Upton II, 394 Mass. at 376.

      [4] Courts in other jurisdictions have deemed a single controlled buy sufficient to establish probable cause.  See People v. Williams, 139 Mich. App. 104, 108 (1984), overruled in part on other grounds, People v. Russo, 439 Mich. 584, 603-604 (1992);  State v. Powell, 53 S.W.3d 258, 263 (Tenn. Crim. App. 2000); State v. Barrett, 132 Vt. 369, 370, 374 (1974).     

      [5] As discussed in note 2, supra, the affiant failed to state with specificity whether the rear exterior door mentioned in the affidavit led directly into the defendant's apartment or into an apartment building that housed multiple units, including the defendant's apartment.

      [6] The result we reach should not be understood as encouragement to conduct controlled buys without strict compliance with the investigatory steps set forth in Desper, supra.  Instead, we recognize that it may not be possible in every case for the police to observe an informant's actual entry into the building in which the seller's housing unit is located.

      [7] The Supreme Judicial Court has "held repeatedly that a magistrate should rely on '[r]easonable inferences and common knowledge . . . in determining probable cause.'"  Commonwealth v. Byfield, 413 Mass. 426, 429-430 (1992), quoting from Commonwealth v. Alessio, 377 Mass. 76, 82 (1979).  The defendant relies on Desper, 419 Mass. at 171 n.5, for his argument that no inferences can be drawn with respect to probable cause determinations based on controlled buys.  In Desper, the court was merely pointing out that the inclusion of the term "controlled buy" in an affidavit, without more, does not give rise to an inference that all of the investigatory steps of a controlled buy were met in a particular case.  Ibid.  Here, the steps taken to control the buy were explicitly set out in Detective Gracia's affidavit.     

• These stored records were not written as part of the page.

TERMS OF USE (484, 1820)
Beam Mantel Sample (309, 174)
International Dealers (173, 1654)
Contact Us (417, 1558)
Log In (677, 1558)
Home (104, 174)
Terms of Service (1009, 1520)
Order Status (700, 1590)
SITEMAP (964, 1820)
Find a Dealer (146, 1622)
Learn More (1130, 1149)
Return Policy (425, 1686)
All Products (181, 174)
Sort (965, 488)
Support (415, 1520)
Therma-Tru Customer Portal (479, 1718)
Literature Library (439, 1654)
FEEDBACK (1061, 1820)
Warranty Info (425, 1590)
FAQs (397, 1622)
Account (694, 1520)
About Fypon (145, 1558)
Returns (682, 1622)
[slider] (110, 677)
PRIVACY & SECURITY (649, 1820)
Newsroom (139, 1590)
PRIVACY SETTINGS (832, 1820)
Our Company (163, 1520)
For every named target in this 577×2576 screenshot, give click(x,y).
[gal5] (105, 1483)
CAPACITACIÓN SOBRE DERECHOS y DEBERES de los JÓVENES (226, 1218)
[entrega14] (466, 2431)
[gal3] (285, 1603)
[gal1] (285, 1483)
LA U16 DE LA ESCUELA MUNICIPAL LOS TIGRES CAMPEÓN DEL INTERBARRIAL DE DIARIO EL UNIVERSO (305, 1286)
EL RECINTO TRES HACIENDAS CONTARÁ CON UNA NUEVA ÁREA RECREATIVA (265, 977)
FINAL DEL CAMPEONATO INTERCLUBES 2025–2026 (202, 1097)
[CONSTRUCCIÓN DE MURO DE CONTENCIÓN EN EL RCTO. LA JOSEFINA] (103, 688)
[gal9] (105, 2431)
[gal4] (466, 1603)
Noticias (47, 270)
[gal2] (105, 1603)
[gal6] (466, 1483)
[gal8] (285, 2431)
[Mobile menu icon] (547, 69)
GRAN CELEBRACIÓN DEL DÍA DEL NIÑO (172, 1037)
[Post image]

     [8] This is not a case in which the controlled buy was insufficient to establish a nexus between the defendant's drug activity and the target apartment.  In Commonwealth v. Pina, 453 Mass. 438, 439-440 (2009), the informant making the controlled buy was instructed to meet the defendant at a prearranged location away from the defendant's residence.  The defendant then left his residence and proceeded to complete a drug transaction with the informant at the predetermined location.  Ibid.  The Supreme Judicial Court held that the information contained in the affidavit, including the description of the controlled buy, was insufficient to establish a nexus between the location to be searched (the defendant's apartment) and the defendant's drug activity.  Id. at 442.  Here, in contrast, the affiant sought a warrant to search the defendant's apartment after the CI made a controlled buy at the defendant's apartment and where the CI had previously purchased cocaine from the defendant's apartment.